According to data recently released by the Organization for Economic Cooperation and Development (OECD), the United States has slipped from first to seventh among industrialized nations in postsecondary attainment among 25 to 34 year olds. If there was ever a time for elected officials, educators, and the public to be focused on education beyond high school, it is now.
The history of the United States provides for ample evidence that the federal and state governments recognized they have a stake in public higher education. The government recognized that learning how to do things in engineering, in agriculture and in other areas in public institutions of higher education and the passing of this knowledge along to the public deserved federal financial and policy support. The Morrill Acts of 1862 and 1890 and other subsequent legislation such as the Smith-Lever Act and the Land-grant Act are convincing evidence of more than one hundred years of federal interest in cooperative efforts with the individual states in public higher education. Sometimes these have been combined efforts, sometimes unilateral. The idea that the benefits of education do not accrue solely to the individual recipient but to society as well is generally accepted, certainly by institutions of public higher education. The idea that democracy thrives in the environment of an enlightened electorate has been part of our heritage.

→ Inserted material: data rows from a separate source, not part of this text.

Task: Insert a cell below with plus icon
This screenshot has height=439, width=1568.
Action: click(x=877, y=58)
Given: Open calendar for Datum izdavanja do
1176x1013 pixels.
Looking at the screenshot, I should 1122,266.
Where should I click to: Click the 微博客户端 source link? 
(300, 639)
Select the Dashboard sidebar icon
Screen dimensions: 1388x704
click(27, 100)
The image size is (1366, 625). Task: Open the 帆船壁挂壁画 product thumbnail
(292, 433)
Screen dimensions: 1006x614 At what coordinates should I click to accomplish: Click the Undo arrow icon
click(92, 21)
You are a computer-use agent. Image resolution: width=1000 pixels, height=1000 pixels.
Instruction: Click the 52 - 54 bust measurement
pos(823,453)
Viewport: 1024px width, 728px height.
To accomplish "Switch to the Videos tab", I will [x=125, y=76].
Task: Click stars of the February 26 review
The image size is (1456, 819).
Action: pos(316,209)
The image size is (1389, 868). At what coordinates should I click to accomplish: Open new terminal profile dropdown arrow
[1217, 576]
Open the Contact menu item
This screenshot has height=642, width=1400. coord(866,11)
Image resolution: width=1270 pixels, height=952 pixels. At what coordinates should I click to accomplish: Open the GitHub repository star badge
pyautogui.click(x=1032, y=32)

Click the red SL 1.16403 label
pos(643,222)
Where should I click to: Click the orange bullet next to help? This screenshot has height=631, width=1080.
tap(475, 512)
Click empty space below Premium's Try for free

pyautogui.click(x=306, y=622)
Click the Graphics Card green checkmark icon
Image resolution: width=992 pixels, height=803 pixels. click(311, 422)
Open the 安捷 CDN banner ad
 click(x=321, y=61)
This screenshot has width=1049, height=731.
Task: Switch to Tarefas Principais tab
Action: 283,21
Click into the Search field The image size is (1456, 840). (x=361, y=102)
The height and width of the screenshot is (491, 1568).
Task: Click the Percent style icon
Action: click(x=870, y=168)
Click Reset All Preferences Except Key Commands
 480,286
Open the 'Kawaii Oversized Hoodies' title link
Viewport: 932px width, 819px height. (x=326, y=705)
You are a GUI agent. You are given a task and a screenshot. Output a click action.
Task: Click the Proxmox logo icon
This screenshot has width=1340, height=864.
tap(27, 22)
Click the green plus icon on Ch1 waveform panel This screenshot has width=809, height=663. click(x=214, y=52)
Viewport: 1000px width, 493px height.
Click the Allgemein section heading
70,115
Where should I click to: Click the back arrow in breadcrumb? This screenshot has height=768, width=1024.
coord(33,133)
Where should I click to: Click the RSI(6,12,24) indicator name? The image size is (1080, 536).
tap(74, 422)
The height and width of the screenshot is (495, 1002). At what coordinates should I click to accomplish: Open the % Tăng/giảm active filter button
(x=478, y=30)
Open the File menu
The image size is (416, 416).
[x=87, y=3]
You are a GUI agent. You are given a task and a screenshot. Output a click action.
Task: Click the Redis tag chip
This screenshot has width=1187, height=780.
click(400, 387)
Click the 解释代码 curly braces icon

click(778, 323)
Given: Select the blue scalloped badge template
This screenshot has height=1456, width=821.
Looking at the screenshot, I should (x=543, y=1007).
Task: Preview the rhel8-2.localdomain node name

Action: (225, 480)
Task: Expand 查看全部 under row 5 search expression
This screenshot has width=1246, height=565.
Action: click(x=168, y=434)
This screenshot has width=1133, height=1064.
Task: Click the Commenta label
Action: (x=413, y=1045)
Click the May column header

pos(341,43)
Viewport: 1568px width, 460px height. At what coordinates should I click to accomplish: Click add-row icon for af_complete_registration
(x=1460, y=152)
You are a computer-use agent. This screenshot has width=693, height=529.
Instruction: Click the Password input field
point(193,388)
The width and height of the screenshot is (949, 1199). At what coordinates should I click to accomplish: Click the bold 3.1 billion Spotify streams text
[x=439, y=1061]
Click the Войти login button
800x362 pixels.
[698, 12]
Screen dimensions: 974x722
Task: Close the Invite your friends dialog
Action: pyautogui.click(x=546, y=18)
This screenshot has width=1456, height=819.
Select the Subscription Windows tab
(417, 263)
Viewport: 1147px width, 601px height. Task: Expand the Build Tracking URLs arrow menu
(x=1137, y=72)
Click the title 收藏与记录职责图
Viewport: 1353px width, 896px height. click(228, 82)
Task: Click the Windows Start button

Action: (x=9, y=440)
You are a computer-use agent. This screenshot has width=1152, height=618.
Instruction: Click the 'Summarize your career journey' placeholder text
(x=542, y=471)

With that as a background we can now proceed from the philosophical discussion of the symbiotic relationship between higher education and public policy to the discussion of a concrete case where such relationship plays out. It might be profitable to ask ourselves two elemental questions as a starting point of discussion:
- Can higher education institutions influence public policy?
- How does public policy in-kind influence higher education?
The Fire and Emergency Services Higher Education Consortium (FESHE) is a nascent body in the field of higher education; a field deemed the catalyst for moving the fire service from an occupation to a profession by operating on the basis of an elaborate National Professional Development Model which combines parallel and balanced tracks of training and higher education to live up to the primary mission of the fire and emergency services.
The FESHE National Professional Development Model has been borrowed and even copied by many state fire marshal offices and institutions of higher education around the country for the purpose of reforming and revamping their training and education plans. As a case in point, the California State Fire Marshal Office recently completed its Strategic Plan known as Blue Print 2020, California State Fire Training and Education Plan 2008. The FESHE National Professional Development Model is incorporated in the plan as an elemental strategic goal and action item.
The plan Blue Print 2020 is a major shift in planning, as retired State Fire Marshal and chair of the State Training and Education Advisory Committee (STEAC) Ronny Coleman comments, "The plan is a stop to master planning and the start of strategic planning." Chief Coleman continues, "The first attempt to create a plan for the training and education for fire protection in California was during the 1930s and various individuals and groups created plans in the intervening years. The current State Fire Training model dates back to 1971."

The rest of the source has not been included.